§ Task goal
Please restate word for word all lines from the one containing "This screenshot has" to the final line of the entries, and include no pictures.
START Entries shown
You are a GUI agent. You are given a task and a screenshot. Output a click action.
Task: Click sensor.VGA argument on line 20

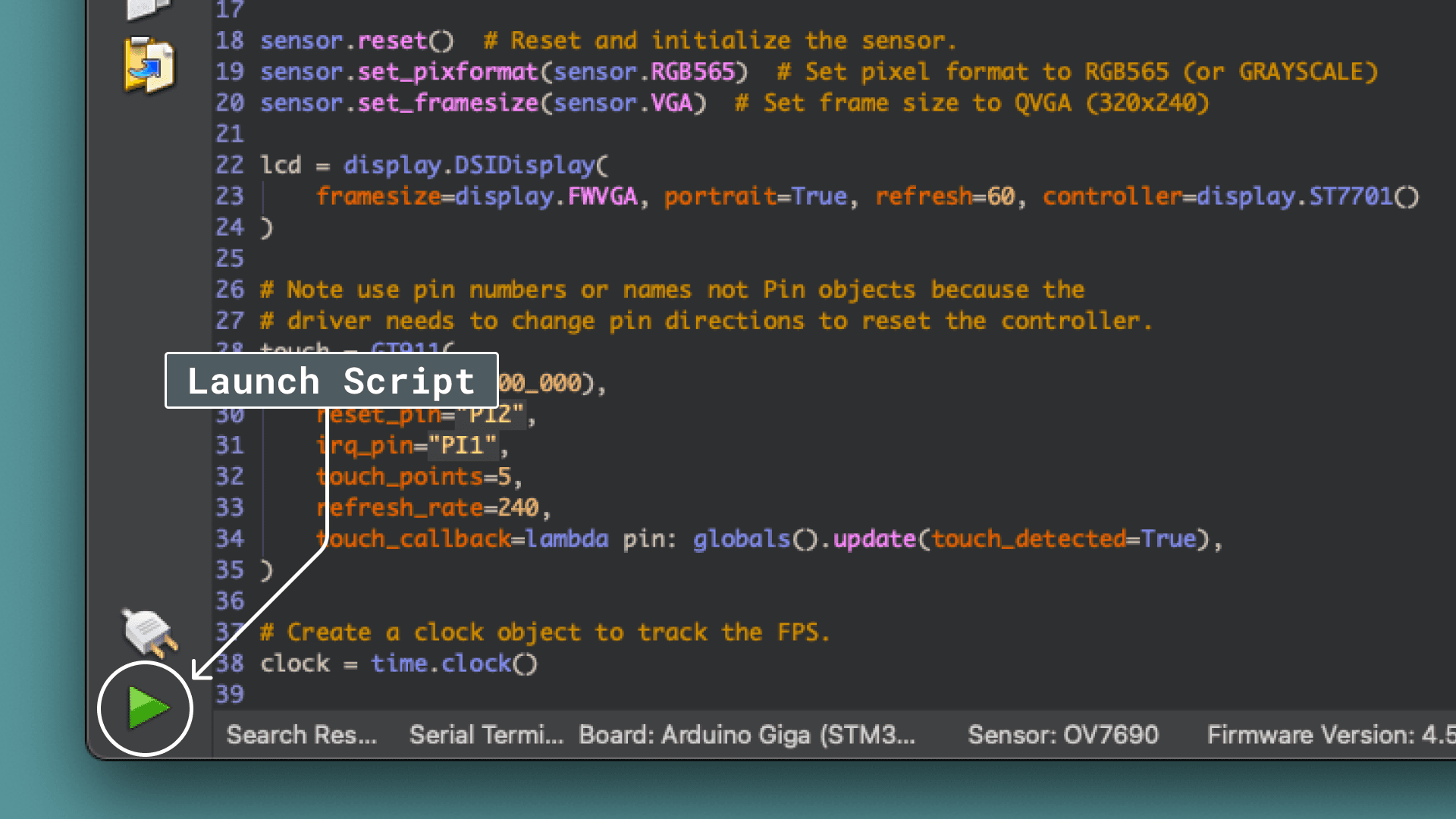(x=623, y=103)
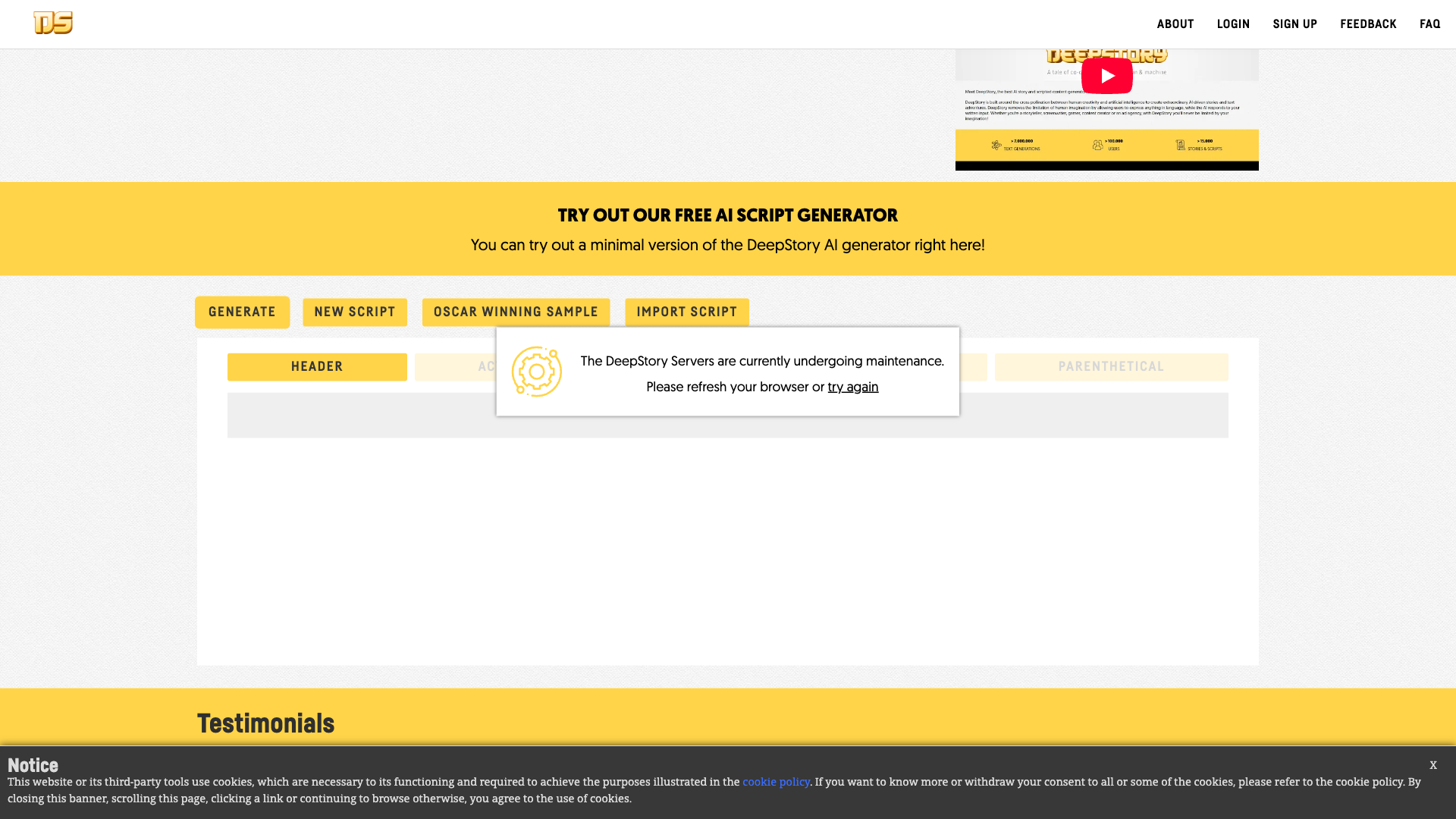Open the FEEDBACK page
The height and width of the screenshot is (819, 1456).
[1367, 24]
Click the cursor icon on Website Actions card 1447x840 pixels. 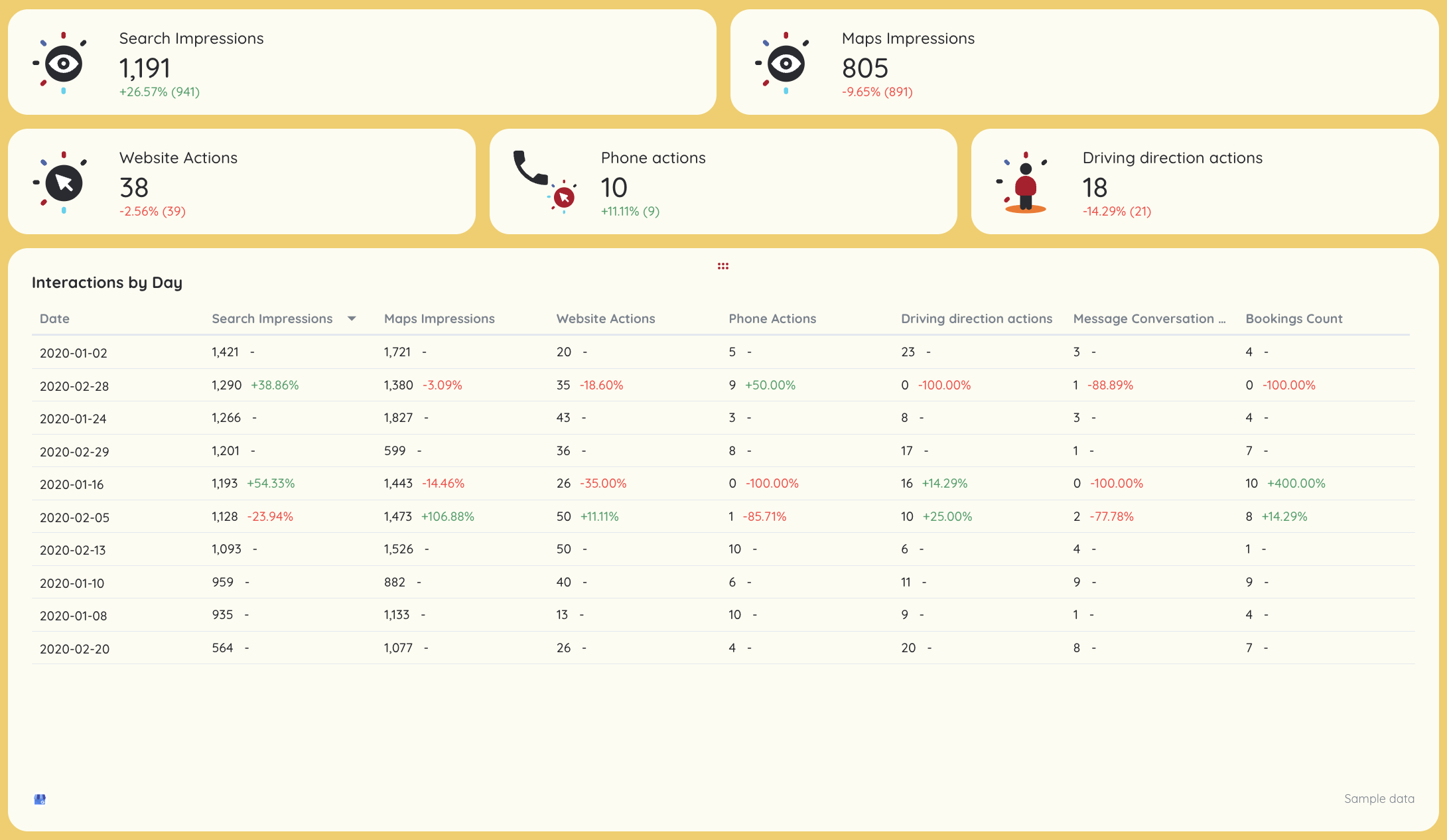pyautogui.click(x=64, y=184)
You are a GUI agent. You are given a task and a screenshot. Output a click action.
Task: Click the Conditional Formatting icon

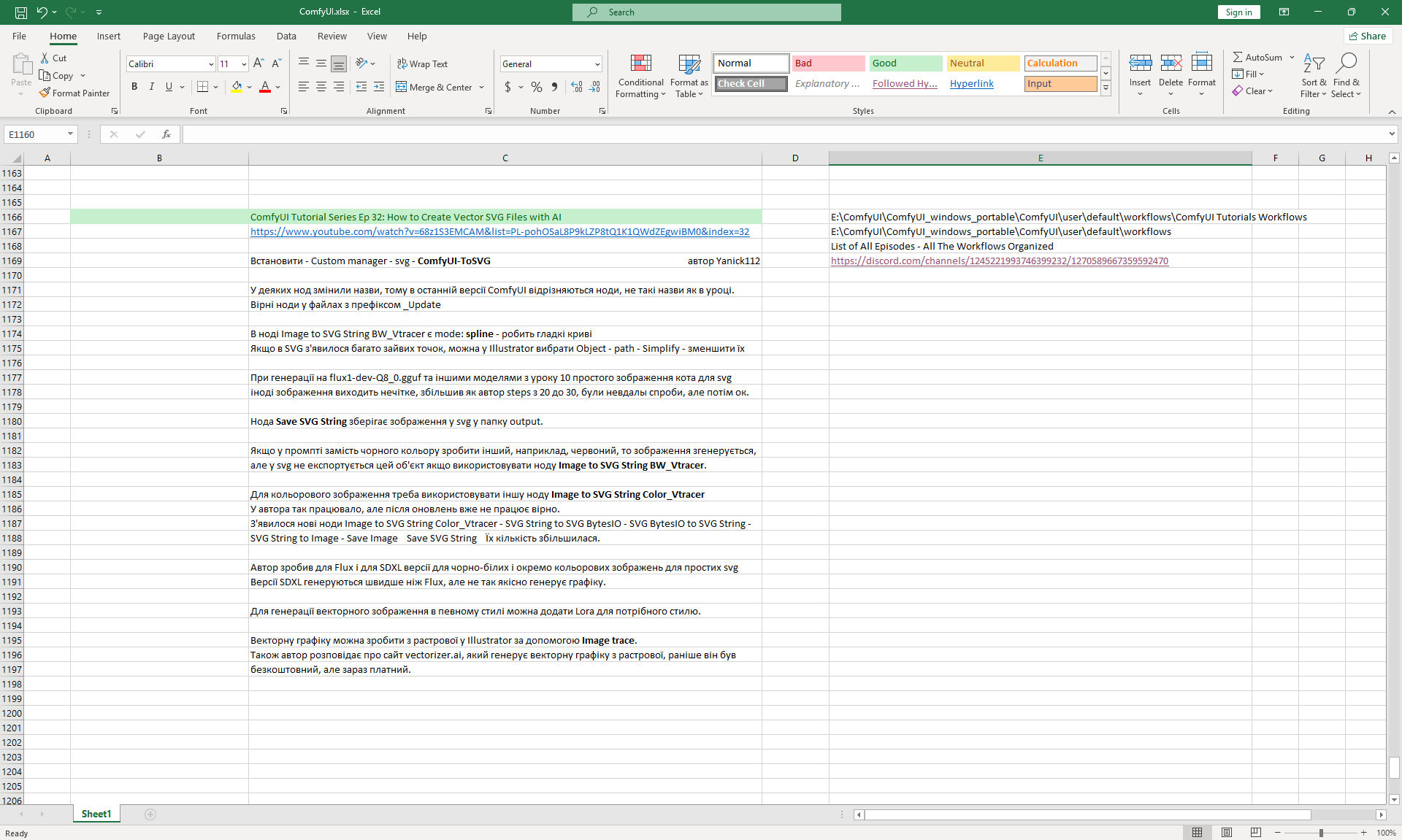pos(640,64)
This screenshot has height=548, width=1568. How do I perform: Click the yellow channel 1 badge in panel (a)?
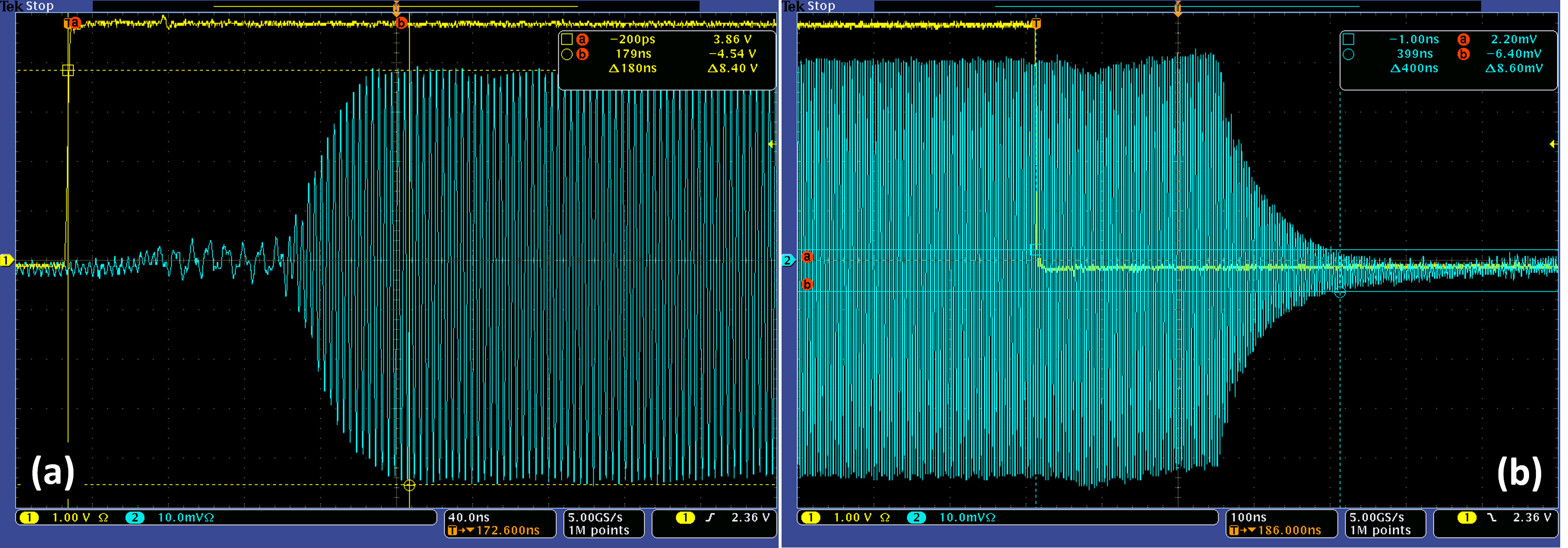[29, 517]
END Entries shown
§ Problem solution
This screenshot has height=548, width=1568. How do I perform: Click the yellow channel 1 badge in panel (a)?
[29, 517]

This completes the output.